Defend victimised Bfawu trade union activist at Samworth Brothers

by Nick Clark
Issue No. 2507

A Bfawu union meeting of Samworth Brothers workers

A Bfawu union meeting of Samworth Brothers workers


A victimised trade union activist at a food factory in Leicester has slammed bosses for sacking him because of his union activities.

Kumaran Bose was sacked after attempting to build the Bfawu food workers’ union at Samworth Brothers’ food manufacturer in Leicester.

He told Socialist Worker, “I’ve been framed because I was trying to organise the union.”

Hundreds of Samworth workers had flocked to join Bfawu after bosses introduced new contracts that scrapped overtime and weekend and night shift allowances. The new contracts could see some workers lose as much as £3,000 a year.

But many workers were also fed up at Samworth’s long hours, dangerous conditions and bullying bosses—as Socialist Worker revealed earlier this year.

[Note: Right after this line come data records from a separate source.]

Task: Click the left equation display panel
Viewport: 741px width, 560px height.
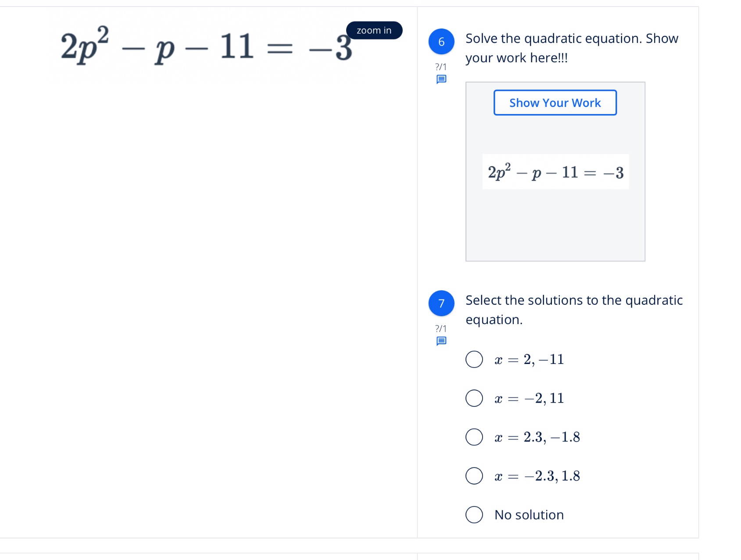Action: (206, 263)
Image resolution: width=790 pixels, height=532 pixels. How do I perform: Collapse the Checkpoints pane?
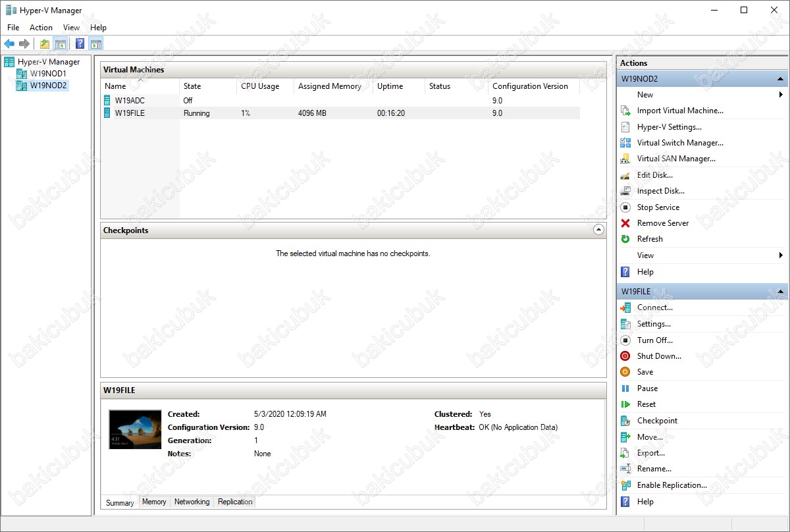(x=598, y=230)
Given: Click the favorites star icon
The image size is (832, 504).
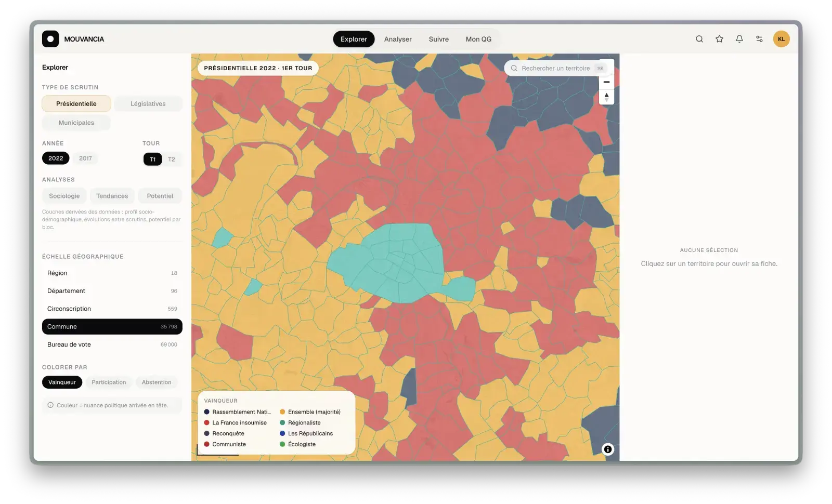Looking at the screenshot, I should (719, 39).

Bosses sacked Kumran last Friday. A statement by Bfawu regional organiser George Atwall said Kumran’s sacking had come after he launched a formal grievance procedure against bosses.

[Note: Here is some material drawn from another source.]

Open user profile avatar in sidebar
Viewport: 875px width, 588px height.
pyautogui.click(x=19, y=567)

George said, “Kumaran’s only crime has been his outstanding success in convincing more than 50% of the workers in his factory to join the Bakers Food and Allied Workers Union.

“What his managers particularly disliked was his brave decision to stand up for his rights and refuse to accept that he and his fellow workers should be treated so appallingly, and that their families should be denied a decent standard of living.”

Disciplinary

He added, “Bizarrely, when Kumaran lodged a formal grievance against his Samworth Management at Kettleby Foods, the company management team responded by embarking upon a retaliatory disciplinary procedure against Kumaran, accusing him of bullying his employers”.

Kumran said, ““They’ve said that my work colleagues are not happy with me. They said I’m not allowed to speak to the media and they said I’m not allowed to write stuff about the company on Facebook.

“But the reason is because of my union activity.”

Bosses are also refusing to recognise Bfawu—despite the fact that the union claims to have more than 50 percent membership at Kumaran’s factory.

It comes as Bfawu union members at two factories owned by another food producer—2 Sisters—have staged militant strikes against similar attacks on their pay.

Kumran said, “The campaign to get people in the union has been successful. But at the moment they’ve taken me out. They’ve set me up as an example of what happens if you try to organise.

“People are still joining. But it’s slowed down because people are scared now.”

Kumran is planning to appeal against his dismissal. Bfawu have launched a campaign to defend him and are calling for support.

The union needs to defend its activists—with strikes if necessary.